Work to be completed:
Extract, word for word, each line from the line holding "The height and" through the end of the records. Omit every picture.

[Collected data]

== Segment start ==

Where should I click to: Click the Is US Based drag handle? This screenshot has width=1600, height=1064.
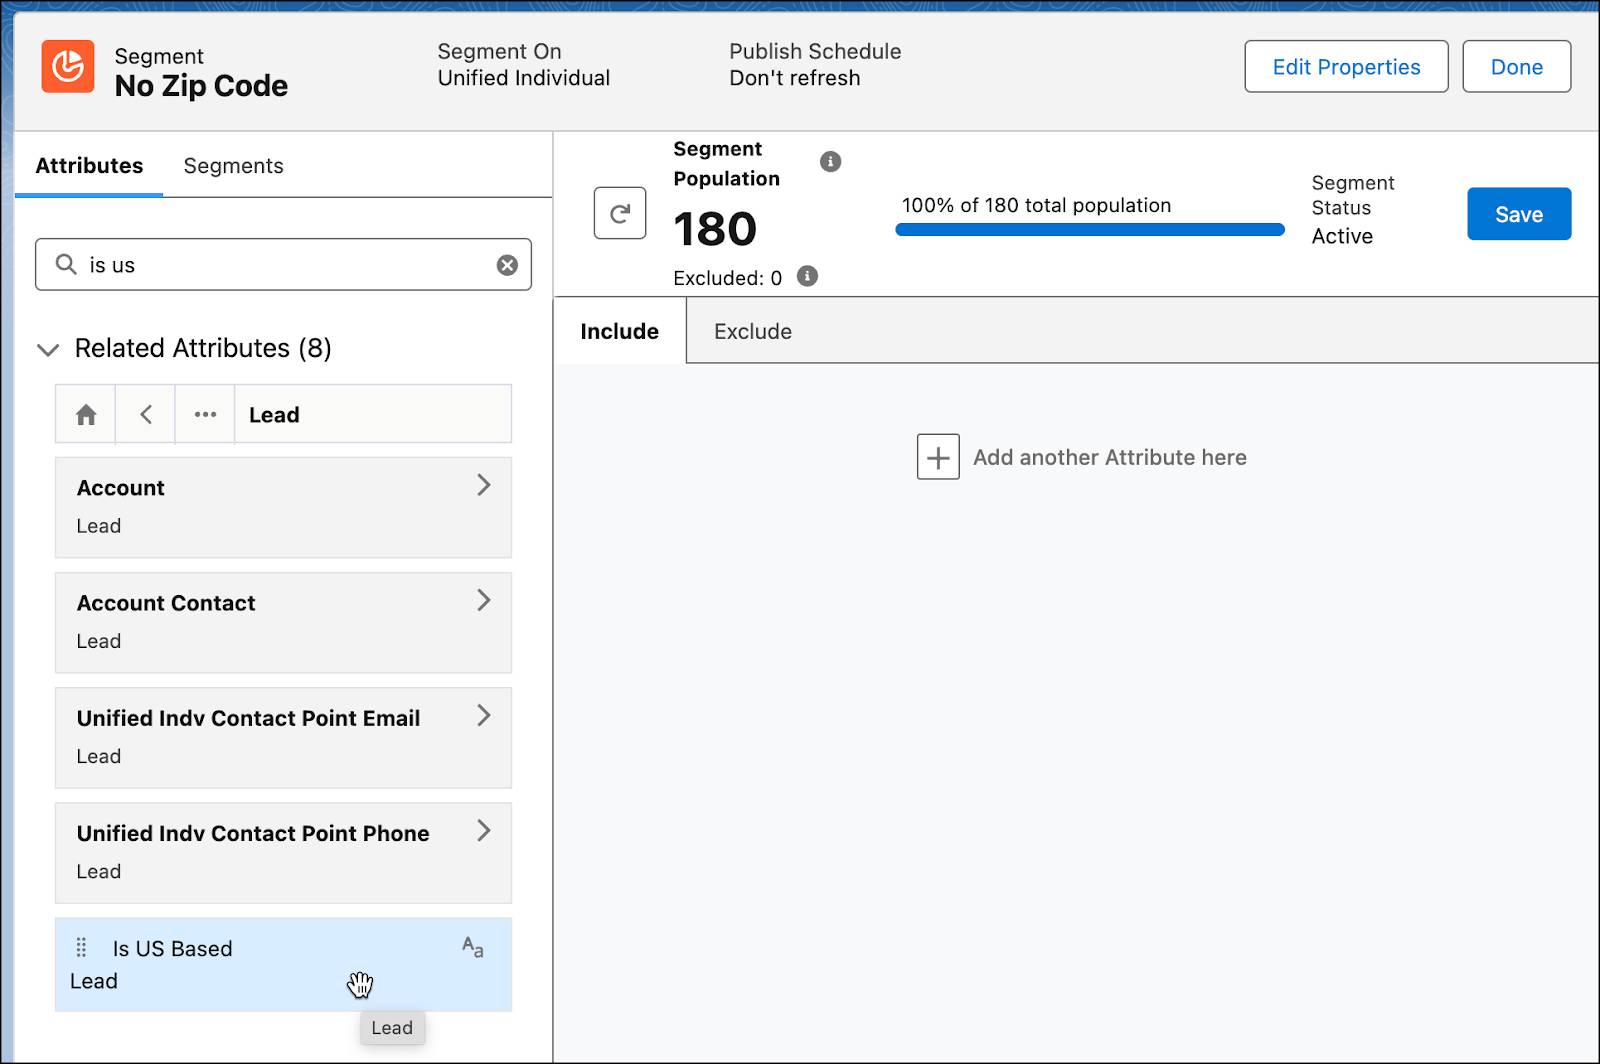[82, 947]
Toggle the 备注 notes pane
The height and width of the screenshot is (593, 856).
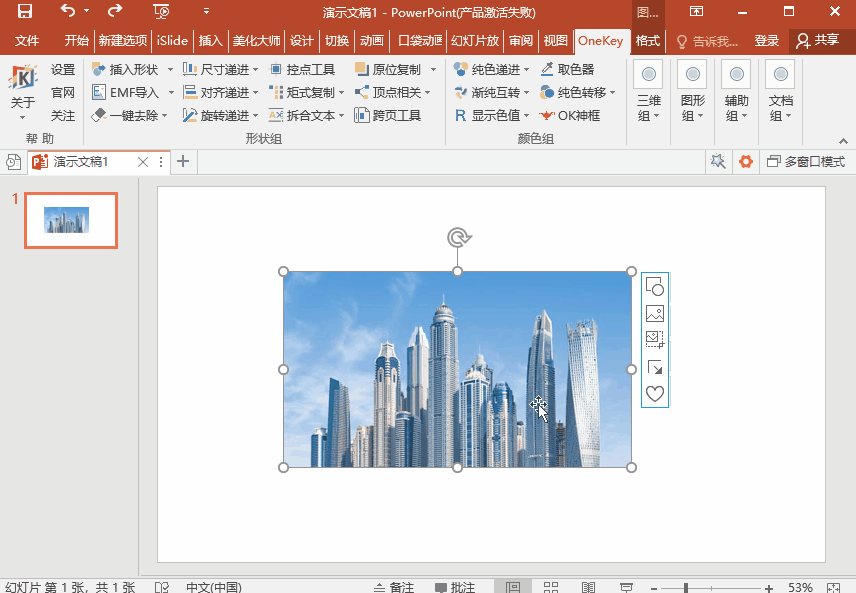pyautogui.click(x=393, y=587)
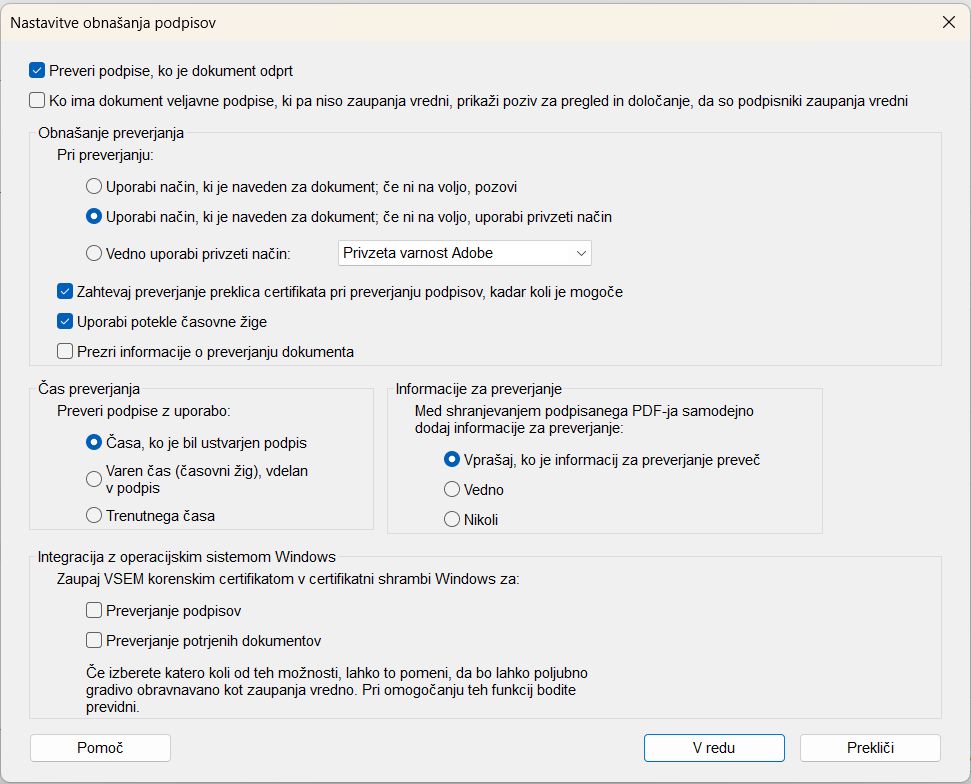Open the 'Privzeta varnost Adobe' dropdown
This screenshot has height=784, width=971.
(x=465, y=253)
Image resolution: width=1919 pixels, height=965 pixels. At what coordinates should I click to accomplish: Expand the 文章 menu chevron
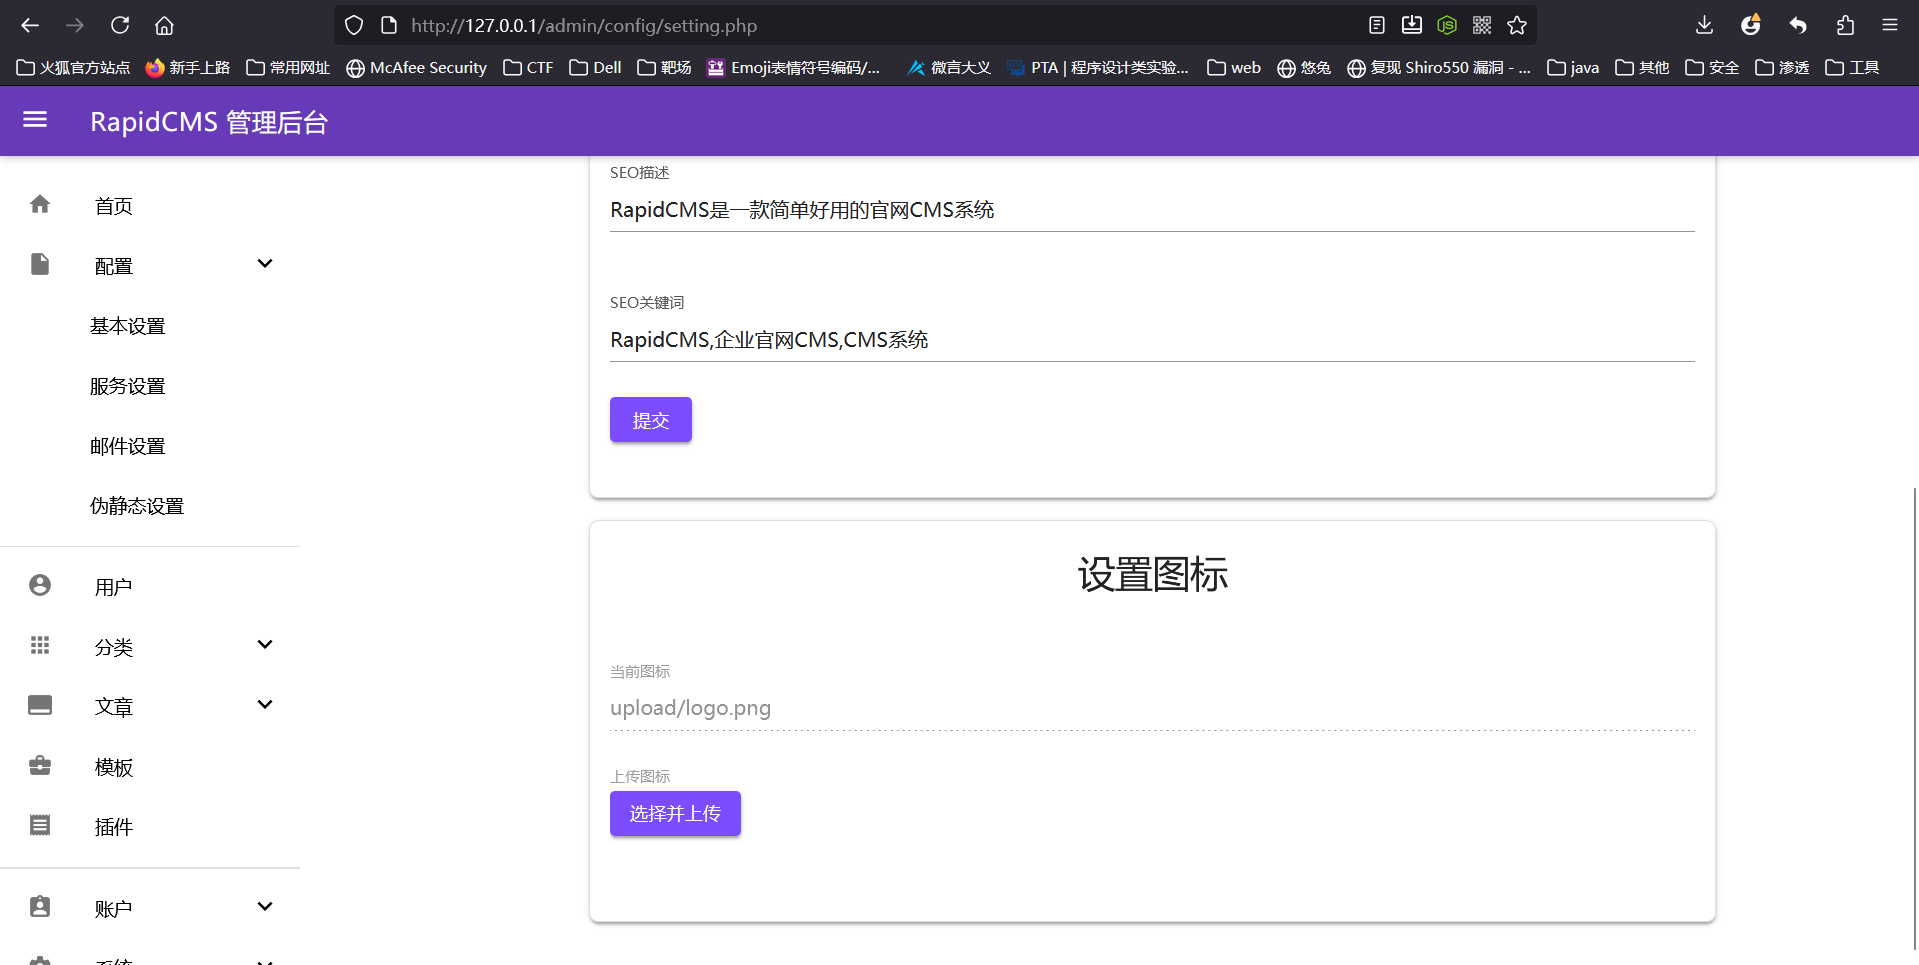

== Segment end ==

Solved problem:
The height and width of the screenshot is (593, 856).
pyautogui.click(x=393, y=587)
Open the 'Privzeta varnost Adobe' dropdown
This screenshot has height=784, width=971.
(x=465, y=253)
Image resolution: width=1919 pixels, height=965 pixels. At what coordinates should I click to accomplish: Expand the 文章 menu chevron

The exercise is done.